An experience modification, or "e-mod," is a method of modifying an employer's premium based on the past experience of that employer.

After a business' policy reaches a certain size, the rating organization for each state will compute experience modification for that business.

An experience modification is determined by measuring the actual losses against the expected losses of an employer based on the employer's size and type of work.

The dollar value and type of losses are used to develop the experience modification factor.

If the experience modification is higher than 1.00, then past losses have been greater than expected.

If the experience modification is lower than 1.00, past losses have been lower than expected.

An employer's premium is increased or decreased based on the company's loss record.

The premium is multiplied by the modification factor.

For instance, if the standard premium is $10,000, a .90 modification would reduce a company's premium to $9,000.

A 1.10 modification would increase the premium to $11,000 for the same coverage.

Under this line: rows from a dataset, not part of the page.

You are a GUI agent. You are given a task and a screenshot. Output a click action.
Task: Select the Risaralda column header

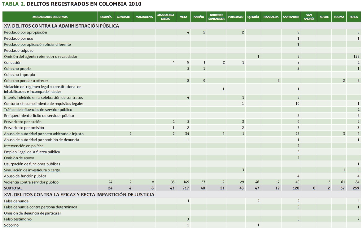[x=271, y=17]
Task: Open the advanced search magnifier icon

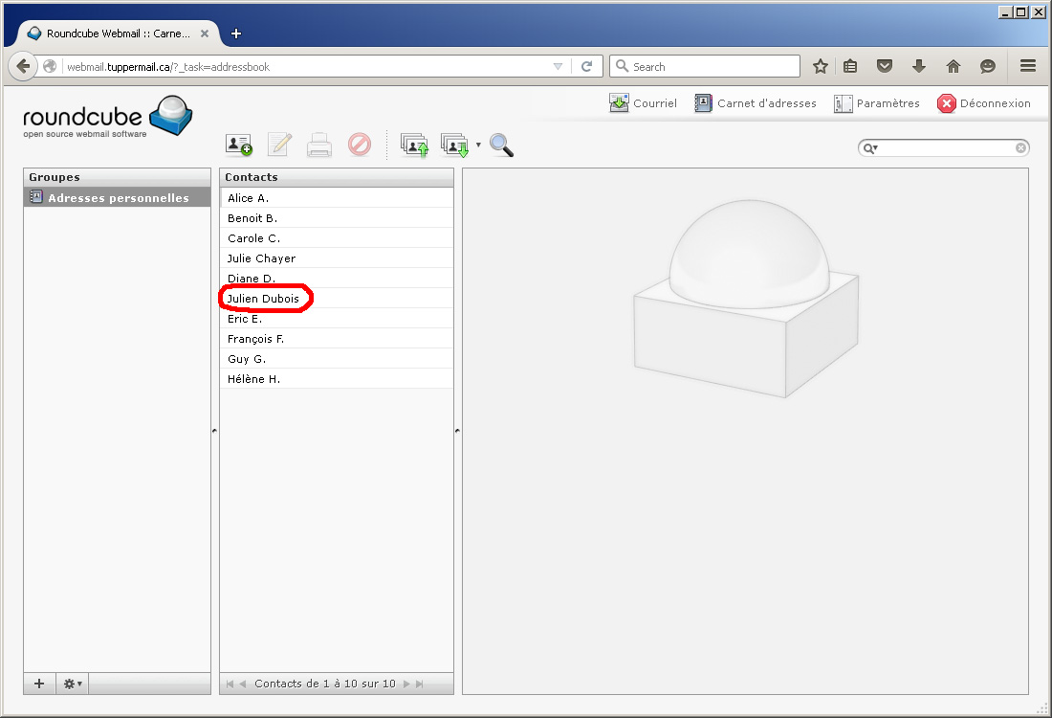Action: [x=501, y=145]
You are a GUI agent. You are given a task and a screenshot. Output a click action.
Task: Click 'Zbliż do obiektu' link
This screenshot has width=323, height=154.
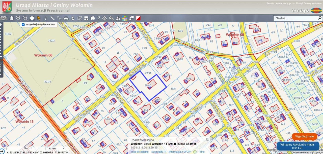point(140,152)
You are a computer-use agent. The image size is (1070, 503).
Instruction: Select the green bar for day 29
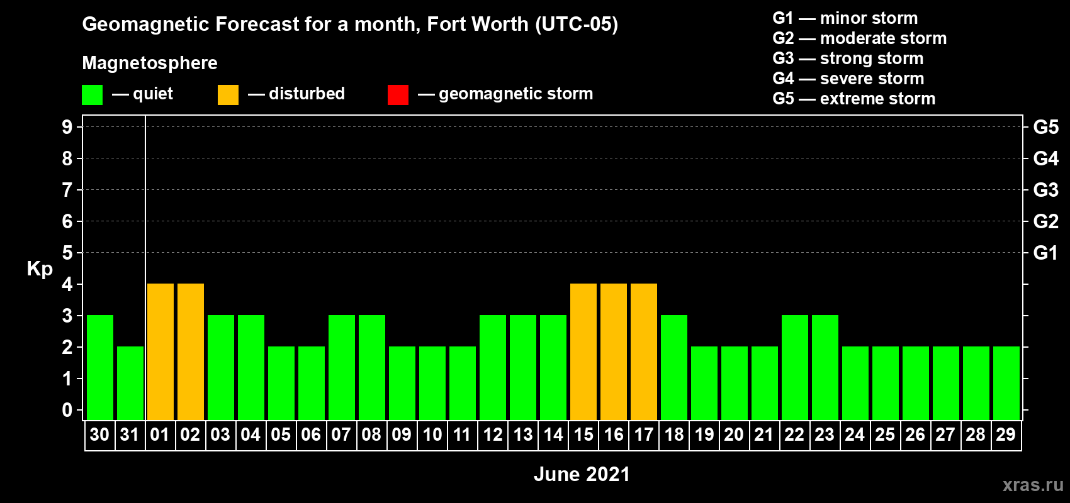pyautogui.click(x=1006, y=383)
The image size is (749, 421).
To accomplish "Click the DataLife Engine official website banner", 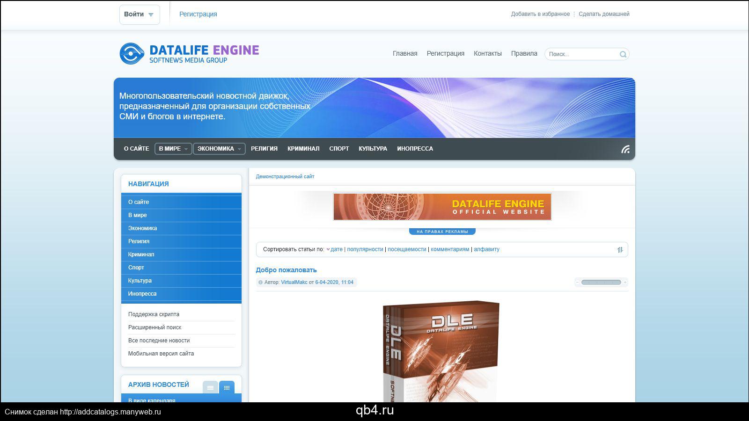I will [442, 207].
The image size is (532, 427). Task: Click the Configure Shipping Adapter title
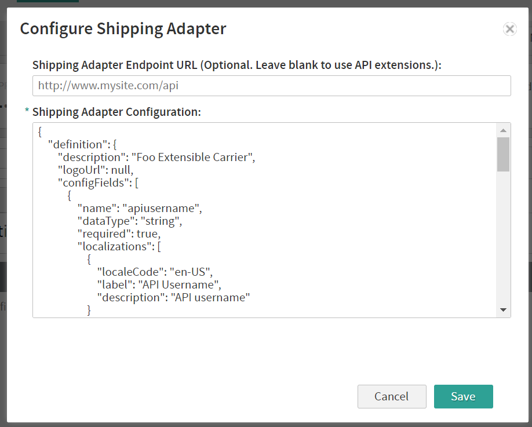coord(123,28)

One common misconception is that these factors are calculated by the state. In most states, this is not true.

Experience mods are calculated by rating bureaus (or as they are now designated, Advisory Organizations.

Most states use the NCCI (National Council On Compensation Insurance) for this work, but a few states have their own rating bureau).

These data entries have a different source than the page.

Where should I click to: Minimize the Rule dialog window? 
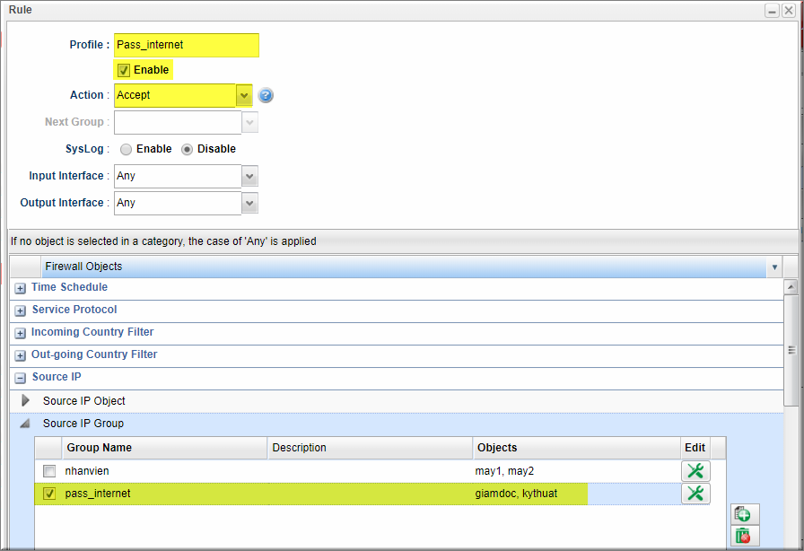[x=772, y=10]
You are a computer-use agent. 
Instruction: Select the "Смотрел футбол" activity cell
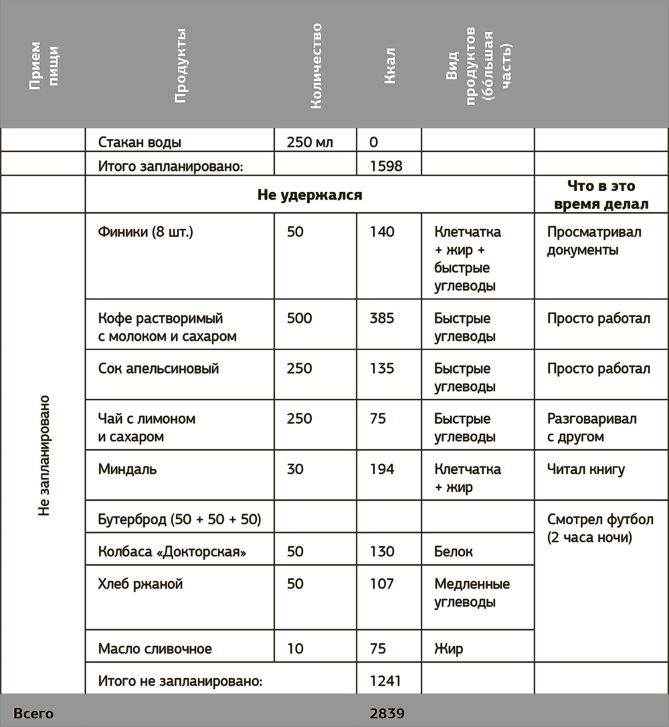coord(599,528)
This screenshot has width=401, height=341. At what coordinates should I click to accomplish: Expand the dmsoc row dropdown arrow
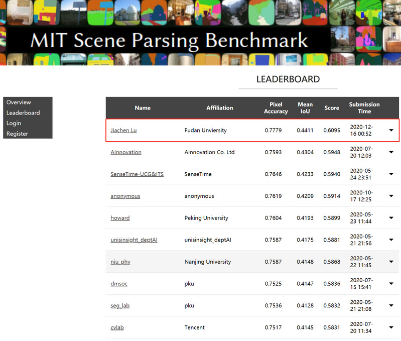click(391, 284)
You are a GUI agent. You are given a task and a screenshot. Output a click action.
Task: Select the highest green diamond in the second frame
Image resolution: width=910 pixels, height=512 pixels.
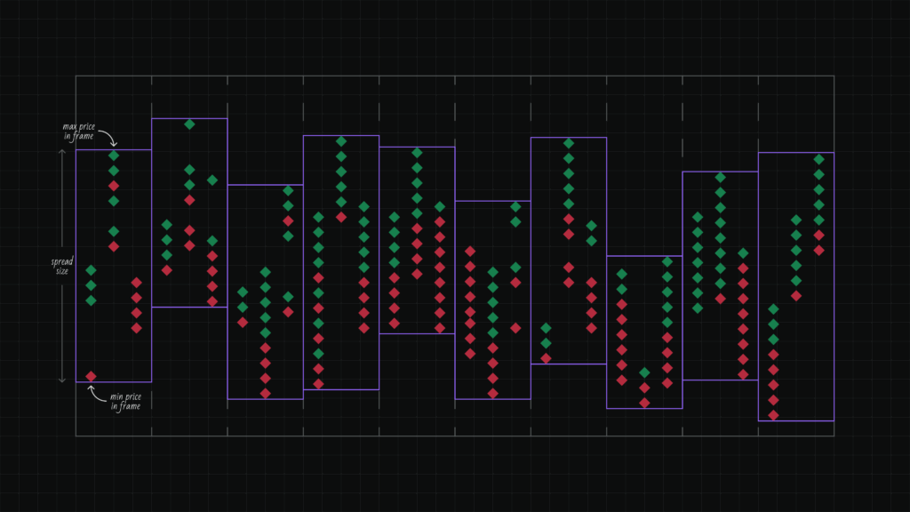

But NCCI is a private corporation, created and funded by member insurance companies.

It is approved by the states, but it is not connected with government in any way. But California, Delaware, Hawaii, Indiana, Massachusetts, Michigan, Minnesota, New Jersey, New York, North Carolina, Pennsylvania, Texas, and Wisconsin have their own government-run rating bureaus that are separate from NCCI.

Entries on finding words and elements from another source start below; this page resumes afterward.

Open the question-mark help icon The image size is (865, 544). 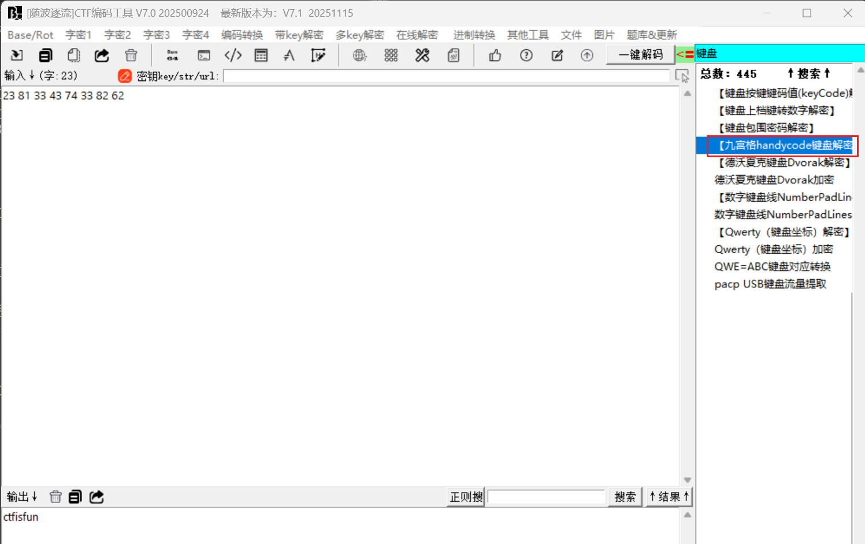coord(526,55)
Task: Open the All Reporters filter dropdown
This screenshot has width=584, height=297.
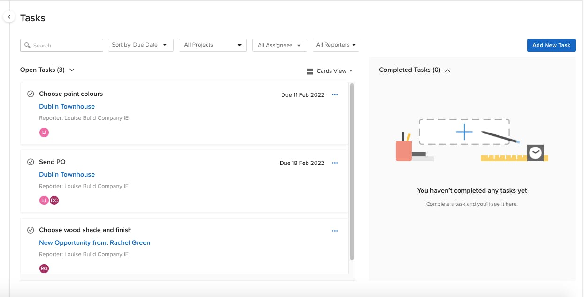Action: (335, 45)
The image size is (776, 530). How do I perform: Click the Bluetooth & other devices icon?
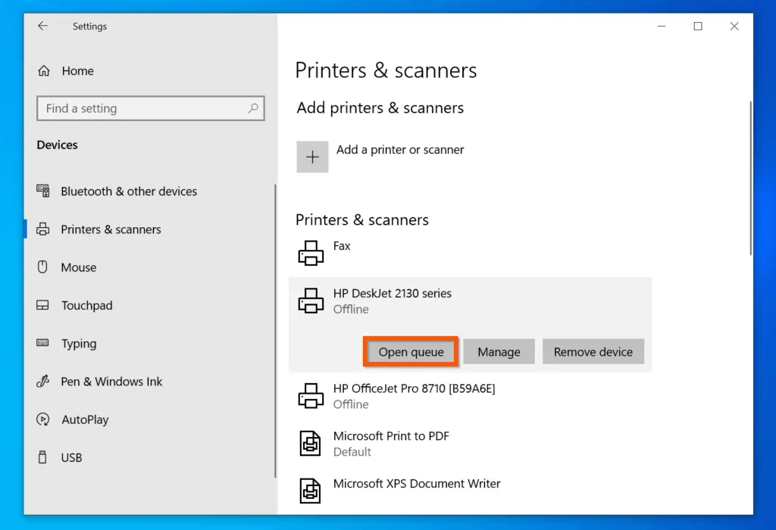(42, 192)
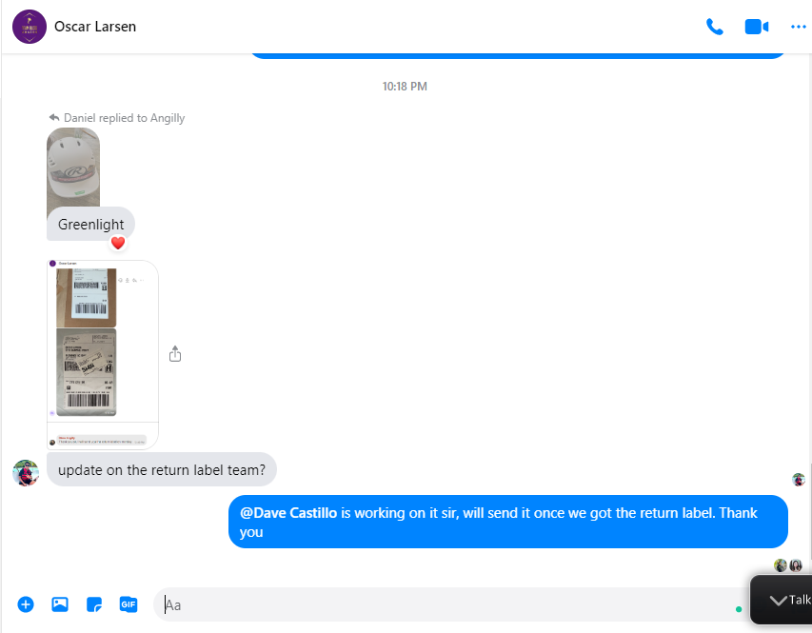View seen-by avatars under the blue message
Image resolution: width=812 pixels, height=633 pixels.
788,565
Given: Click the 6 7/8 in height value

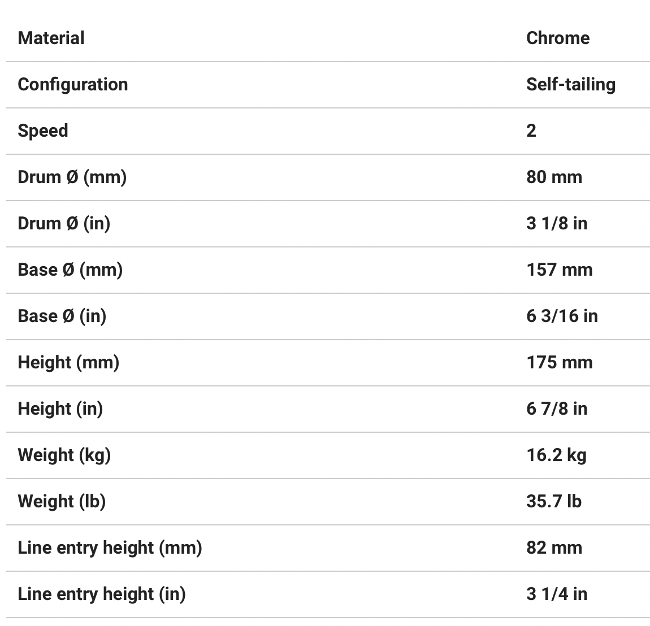Looking at the screenshot, I should (556, 408).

Another common misconception is that the experience modification factor compares a company's past premiums with past losses.

It does not. Instead, the formula compares actual reported loss information for that particular employer with average loss data for all employers in that state who are also in the same classification codes.

Most experience modification factor calculations use data from three prior policy years, but sometimes mods can be calculated using fewer policy periods.

The usual "window" used for the payroll and loss data goes back four years for the first policy year, and also encompasses the next two policy years.

The most recently-completed policy year is excluded from the "window". For example, a mod effective August 1, 2001 would use policy data from the policies effective in 1997, 1998, and 1999. The data from the 2000 policy would not enter the "window" until the 2002 mod, when the data from the 1997 policy would drop out.

Since the mod is calculated based on data reported to the rating bureau by an employers' past insurers, incorrect or incomplete data can cause incorrect experience mods.

It can be worthwhile for employers to review these mod calculations, to make sure the calculation is complete and accurate.

Alcohol- and Drug-Free Workplace Premium Credit Program

A 5 percent credit is given to employers who have an alcohol- and drug-free workplace program that qualifies under Florida law. This discount is to be given at the end of the policy year at audit.

Excess Losses: In the Experience Modification Factor. .

The amount of any single claim that exceeds $5,000.